═══ Data section

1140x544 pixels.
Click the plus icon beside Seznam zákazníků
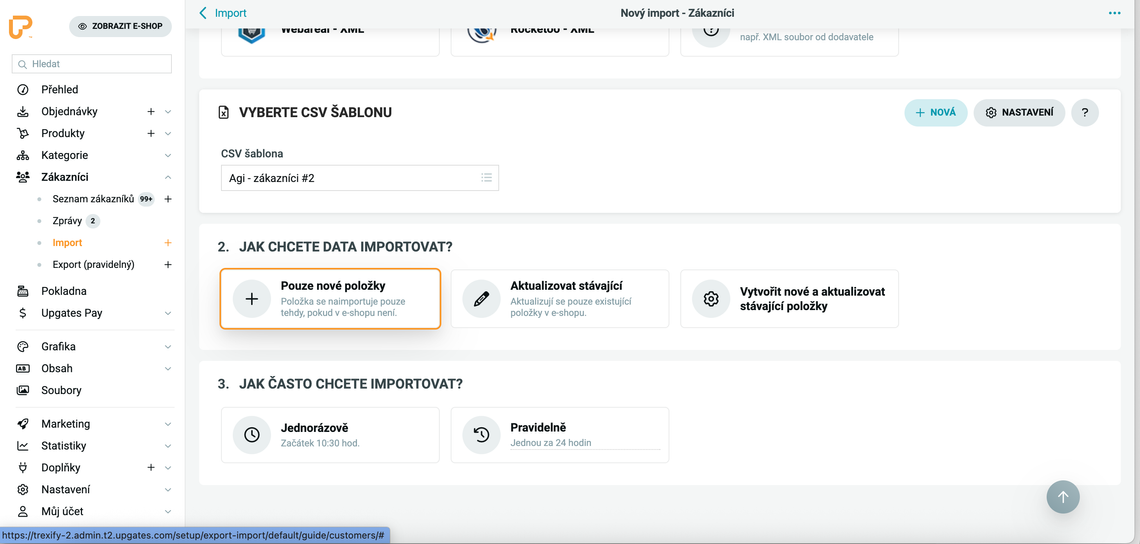[168, 199]
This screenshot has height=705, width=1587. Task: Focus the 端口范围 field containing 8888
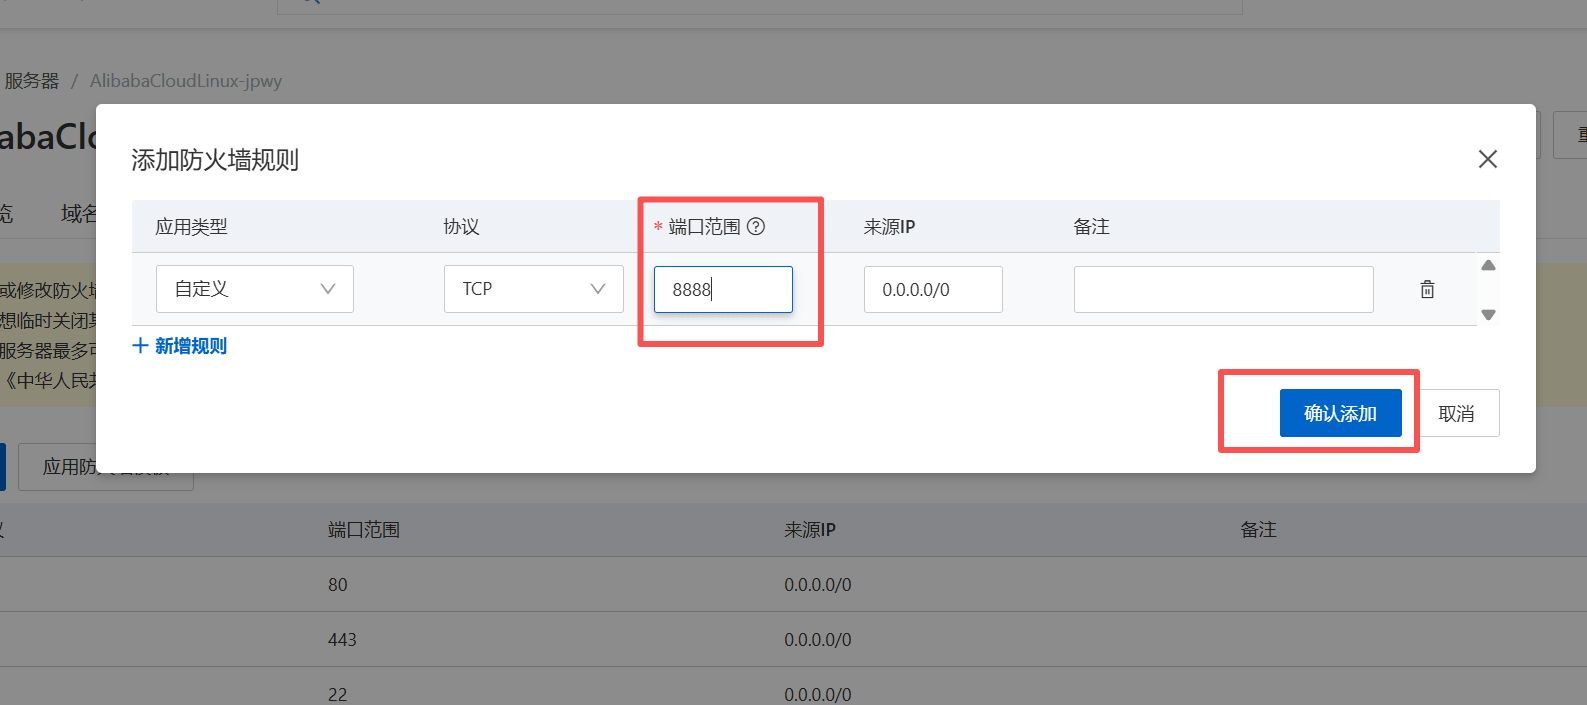point(722,289)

══════

Would you return the records exactly as written, minus any image?

1140x544 pixels.
Click the plus icon beside Seznam zákazníků
[168, 199]
This screenshot has height=705, width=1587. Task: Focus the 端口范围 field containing 8888
point(722,289)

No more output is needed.